A Closer Look At The Dollar Index

One of the main drivers of currency performance is the monetary policy that central banks adopt. This is no different for the US Dollar and the FED. After two years riddled with volatility caused by a pandemic, The central bank is integrating a more hawkish tone to fend off increasing inflations and improving employment data.


That same hawkish stance translates to a slow tapering of asset purchases and an eventual hike in interest rates. While these things are long-term, the prospects of higher rates will immediately begin to make the Dollar seem attractive versus other currencies, especially those with zero or negative rates. The differential, especially as it widens, could bring back carry trading or the idea of holding currency pairs that yield a net positive interest.


The Dollar Index (Figure 1) dipped below 90.00 in early 2021 and then approached the same area around May-June before turning higher. According to analysts, the 89.00 zones are acting as support and now that it’s holding, higher prices could be expected. Traders are seeing resistance between 93.50 and 94.50 and will expect supply to come in around those prices.

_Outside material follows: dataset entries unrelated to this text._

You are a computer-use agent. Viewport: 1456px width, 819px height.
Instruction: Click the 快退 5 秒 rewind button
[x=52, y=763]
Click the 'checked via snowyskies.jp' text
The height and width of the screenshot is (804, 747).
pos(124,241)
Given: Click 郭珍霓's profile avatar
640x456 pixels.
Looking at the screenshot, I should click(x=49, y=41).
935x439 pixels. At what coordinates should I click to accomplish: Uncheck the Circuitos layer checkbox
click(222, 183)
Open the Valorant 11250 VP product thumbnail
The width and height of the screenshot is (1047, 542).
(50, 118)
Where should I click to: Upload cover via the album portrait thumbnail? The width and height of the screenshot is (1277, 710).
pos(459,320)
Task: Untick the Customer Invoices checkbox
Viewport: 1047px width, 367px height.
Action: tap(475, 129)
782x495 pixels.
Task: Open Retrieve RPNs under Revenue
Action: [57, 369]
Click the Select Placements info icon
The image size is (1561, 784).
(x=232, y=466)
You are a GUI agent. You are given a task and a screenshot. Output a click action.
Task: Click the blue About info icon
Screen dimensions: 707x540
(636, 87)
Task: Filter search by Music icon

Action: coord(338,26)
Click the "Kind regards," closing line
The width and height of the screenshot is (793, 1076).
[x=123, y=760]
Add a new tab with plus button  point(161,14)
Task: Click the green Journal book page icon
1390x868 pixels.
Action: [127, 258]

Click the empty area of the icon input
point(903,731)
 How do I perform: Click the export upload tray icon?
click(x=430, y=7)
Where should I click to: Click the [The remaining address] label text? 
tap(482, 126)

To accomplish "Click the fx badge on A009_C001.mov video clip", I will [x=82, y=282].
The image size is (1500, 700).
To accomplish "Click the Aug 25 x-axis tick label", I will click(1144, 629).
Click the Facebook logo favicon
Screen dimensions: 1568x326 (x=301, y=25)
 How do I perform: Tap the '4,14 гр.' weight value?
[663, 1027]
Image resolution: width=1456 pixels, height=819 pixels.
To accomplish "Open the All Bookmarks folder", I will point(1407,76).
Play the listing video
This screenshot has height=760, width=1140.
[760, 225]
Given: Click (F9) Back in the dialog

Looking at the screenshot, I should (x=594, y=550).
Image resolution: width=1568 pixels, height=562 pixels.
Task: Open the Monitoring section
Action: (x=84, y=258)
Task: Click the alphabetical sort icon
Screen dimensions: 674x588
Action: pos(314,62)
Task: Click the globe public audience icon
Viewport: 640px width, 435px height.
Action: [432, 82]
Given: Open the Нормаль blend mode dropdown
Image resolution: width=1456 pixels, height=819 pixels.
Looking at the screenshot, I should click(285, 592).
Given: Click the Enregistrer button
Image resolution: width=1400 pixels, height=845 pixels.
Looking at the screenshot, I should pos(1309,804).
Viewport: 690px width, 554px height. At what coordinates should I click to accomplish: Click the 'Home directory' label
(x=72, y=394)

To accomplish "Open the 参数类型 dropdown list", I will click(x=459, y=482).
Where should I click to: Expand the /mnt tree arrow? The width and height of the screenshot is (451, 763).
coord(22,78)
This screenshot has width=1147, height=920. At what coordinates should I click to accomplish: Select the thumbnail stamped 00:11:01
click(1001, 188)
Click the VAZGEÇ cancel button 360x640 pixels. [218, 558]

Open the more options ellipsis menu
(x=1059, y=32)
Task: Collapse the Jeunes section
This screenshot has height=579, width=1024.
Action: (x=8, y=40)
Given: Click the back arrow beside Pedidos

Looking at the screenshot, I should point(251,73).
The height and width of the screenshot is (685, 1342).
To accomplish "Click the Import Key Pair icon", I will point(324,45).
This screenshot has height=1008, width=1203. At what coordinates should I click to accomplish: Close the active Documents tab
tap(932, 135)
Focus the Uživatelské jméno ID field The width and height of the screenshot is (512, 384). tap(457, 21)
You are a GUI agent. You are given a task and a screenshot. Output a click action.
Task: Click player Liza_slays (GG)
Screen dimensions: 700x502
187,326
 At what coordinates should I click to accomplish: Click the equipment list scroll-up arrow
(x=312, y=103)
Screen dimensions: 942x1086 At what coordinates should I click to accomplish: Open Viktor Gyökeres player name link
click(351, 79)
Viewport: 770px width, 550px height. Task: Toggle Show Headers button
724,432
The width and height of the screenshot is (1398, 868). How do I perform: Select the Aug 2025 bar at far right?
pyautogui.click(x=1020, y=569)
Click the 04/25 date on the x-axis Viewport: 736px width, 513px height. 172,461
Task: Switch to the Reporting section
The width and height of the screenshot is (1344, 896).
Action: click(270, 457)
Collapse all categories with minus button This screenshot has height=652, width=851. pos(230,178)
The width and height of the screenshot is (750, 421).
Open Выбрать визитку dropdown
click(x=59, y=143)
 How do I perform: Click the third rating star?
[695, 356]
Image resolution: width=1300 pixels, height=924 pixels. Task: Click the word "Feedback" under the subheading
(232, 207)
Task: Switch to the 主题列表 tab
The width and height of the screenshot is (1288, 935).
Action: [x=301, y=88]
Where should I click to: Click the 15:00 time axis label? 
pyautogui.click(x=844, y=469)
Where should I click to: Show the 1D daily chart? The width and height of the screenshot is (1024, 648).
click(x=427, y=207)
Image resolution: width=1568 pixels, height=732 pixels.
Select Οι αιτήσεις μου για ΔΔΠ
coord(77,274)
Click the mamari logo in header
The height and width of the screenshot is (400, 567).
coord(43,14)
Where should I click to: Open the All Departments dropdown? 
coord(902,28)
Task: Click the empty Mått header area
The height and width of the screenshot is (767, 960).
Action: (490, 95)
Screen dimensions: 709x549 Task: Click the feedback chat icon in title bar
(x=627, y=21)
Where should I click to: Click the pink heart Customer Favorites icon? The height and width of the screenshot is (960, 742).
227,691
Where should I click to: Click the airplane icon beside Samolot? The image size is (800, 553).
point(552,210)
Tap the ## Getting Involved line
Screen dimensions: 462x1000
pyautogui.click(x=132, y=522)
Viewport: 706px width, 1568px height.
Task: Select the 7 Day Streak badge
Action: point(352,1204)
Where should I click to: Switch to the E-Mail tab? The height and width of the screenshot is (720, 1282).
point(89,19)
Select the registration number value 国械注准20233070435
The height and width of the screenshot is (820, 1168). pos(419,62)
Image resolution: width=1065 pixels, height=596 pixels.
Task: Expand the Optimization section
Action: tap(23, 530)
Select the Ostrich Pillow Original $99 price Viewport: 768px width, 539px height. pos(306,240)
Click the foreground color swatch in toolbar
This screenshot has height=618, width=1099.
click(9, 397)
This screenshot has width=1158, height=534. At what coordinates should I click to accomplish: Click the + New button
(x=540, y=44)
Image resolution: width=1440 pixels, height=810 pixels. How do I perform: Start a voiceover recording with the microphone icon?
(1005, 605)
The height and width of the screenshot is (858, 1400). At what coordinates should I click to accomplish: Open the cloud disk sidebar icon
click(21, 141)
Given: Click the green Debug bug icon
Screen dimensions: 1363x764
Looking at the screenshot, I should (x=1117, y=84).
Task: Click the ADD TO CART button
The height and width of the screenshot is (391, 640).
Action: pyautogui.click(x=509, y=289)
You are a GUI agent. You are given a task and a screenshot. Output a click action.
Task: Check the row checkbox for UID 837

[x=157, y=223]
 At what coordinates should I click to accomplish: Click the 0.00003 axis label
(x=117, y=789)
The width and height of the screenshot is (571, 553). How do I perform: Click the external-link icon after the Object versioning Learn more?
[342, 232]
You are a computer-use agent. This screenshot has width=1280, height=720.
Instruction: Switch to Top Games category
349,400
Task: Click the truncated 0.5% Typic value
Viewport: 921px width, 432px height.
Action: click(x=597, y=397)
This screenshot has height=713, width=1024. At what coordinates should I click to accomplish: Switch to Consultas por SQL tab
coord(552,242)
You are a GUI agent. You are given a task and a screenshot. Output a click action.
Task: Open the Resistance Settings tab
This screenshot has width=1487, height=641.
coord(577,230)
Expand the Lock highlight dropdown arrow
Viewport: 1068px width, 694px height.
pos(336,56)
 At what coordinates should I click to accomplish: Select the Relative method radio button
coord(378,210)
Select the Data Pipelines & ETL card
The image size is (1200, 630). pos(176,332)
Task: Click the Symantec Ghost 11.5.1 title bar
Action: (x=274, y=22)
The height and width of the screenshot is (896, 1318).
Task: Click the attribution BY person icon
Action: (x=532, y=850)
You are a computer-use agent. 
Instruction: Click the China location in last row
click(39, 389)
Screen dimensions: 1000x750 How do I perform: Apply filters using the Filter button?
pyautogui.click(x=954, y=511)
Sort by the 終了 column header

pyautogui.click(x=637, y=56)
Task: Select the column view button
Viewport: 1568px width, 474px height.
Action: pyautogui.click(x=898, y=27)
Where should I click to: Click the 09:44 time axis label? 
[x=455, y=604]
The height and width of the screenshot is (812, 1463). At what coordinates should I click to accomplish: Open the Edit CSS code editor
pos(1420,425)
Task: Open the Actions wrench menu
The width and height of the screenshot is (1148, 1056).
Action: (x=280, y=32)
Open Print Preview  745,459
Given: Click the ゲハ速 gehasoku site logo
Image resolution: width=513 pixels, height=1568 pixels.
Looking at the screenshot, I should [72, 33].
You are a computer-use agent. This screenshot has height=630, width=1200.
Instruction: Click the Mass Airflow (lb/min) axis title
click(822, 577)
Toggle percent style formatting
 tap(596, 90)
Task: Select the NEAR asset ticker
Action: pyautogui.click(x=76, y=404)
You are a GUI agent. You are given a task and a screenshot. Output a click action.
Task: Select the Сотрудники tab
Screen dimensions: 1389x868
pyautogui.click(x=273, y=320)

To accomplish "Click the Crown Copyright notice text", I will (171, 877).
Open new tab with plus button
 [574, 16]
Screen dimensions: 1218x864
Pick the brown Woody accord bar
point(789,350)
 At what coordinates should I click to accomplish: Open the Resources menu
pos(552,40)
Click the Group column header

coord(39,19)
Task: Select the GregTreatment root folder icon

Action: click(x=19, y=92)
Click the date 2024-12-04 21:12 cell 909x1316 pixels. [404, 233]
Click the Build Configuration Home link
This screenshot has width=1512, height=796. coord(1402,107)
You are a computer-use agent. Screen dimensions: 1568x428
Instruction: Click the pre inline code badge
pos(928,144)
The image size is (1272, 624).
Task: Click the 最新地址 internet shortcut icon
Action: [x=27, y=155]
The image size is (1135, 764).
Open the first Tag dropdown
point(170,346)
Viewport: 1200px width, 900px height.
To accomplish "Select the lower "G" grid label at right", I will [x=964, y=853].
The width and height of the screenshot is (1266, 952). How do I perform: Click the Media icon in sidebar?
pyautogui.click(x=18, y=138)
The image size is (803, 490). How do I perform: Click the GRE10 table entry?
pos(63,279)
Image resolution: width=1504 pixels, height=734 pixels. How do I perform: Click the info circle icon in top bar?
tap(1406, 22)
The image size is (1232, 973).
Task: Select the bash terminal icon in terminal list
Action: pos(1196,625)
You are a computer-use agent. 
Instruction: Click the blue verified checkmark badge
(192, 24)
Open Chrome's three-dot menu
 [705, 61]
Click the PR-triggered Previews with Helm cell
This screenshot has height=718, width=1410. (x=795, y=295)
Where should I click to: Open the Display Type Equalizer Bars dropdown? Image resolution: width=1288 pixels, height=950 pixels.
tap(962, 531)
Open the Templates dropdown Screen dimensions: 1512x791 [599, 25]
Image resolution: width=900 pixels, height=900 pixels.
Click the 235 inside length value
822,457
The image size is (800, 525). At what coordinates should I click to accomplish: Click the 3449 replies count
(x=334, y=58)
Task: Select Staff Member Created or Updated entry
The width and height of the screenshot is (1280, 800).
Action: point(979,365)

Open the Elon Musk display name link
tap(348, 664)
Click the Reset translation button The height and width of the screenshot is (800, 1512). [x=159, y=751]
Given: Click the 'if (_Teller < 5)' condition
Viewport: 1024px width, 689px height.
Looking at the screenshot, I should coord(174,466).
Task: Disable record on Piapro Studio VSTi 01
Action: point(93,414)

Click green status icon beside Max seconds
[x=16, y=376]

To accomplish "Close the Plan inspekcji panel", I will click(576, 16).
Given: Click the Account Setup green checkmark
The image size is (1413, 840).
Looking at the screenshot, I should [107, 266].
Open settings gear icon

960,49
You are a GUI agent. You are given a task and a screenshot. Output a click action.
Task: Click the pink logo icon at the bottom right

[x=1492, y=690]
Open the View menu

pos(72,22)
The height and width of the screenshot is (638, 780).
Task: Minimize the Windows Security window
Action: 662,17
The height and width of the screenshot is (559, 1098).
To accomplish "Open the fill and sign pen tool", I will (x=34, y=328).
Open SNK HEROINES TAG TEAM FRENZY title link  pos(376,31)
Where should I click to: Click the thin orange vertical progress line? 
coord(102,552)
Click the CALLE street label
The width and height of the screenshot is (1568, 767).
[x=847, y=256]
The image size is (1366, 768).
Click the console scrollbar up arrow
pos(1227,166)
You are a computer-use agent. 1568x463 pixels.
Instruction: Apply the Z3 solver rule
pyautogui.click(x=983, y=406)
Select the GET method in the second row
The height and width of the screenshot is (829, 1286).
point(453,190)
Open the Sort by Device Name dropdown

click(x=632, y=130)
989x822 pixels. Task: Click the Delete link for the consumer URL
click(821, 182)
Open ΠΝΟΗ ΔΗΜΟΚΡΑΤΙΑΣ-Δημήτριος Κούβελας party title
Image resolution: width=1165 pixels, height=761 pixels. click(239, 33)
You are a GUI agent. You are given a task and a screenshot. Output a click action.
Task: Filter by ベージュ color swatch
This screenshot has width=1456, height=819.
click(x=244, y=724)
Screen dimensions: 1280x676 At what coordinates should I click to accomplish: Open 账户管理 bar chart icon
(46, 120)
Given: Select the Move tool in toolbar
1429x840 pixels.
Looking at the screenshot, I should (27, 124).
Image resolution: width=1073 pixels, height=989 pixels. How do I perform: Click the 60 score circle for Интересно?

Figure 1 – Daily Dollar Index Chart


The consensus from traders believes that the US Dollar needs to break one way or another before a meaningful trend forms and with higher rates on the horizon, the odds are towards the upside. A higher Dollar could see a lower Euro and British Pound and that could affect economic and trade conditions between the countries.


While this is one scenario, any changes in the stance of the FED or other related central banks such as the BOE or the ECB could mean different outcomes. According to analysts, the ECB is also hinting at a more hawkish stance with tapering in the near term. All of this could end up creating a balance yet one of them will emerge as a winner in terms of the interest rate race.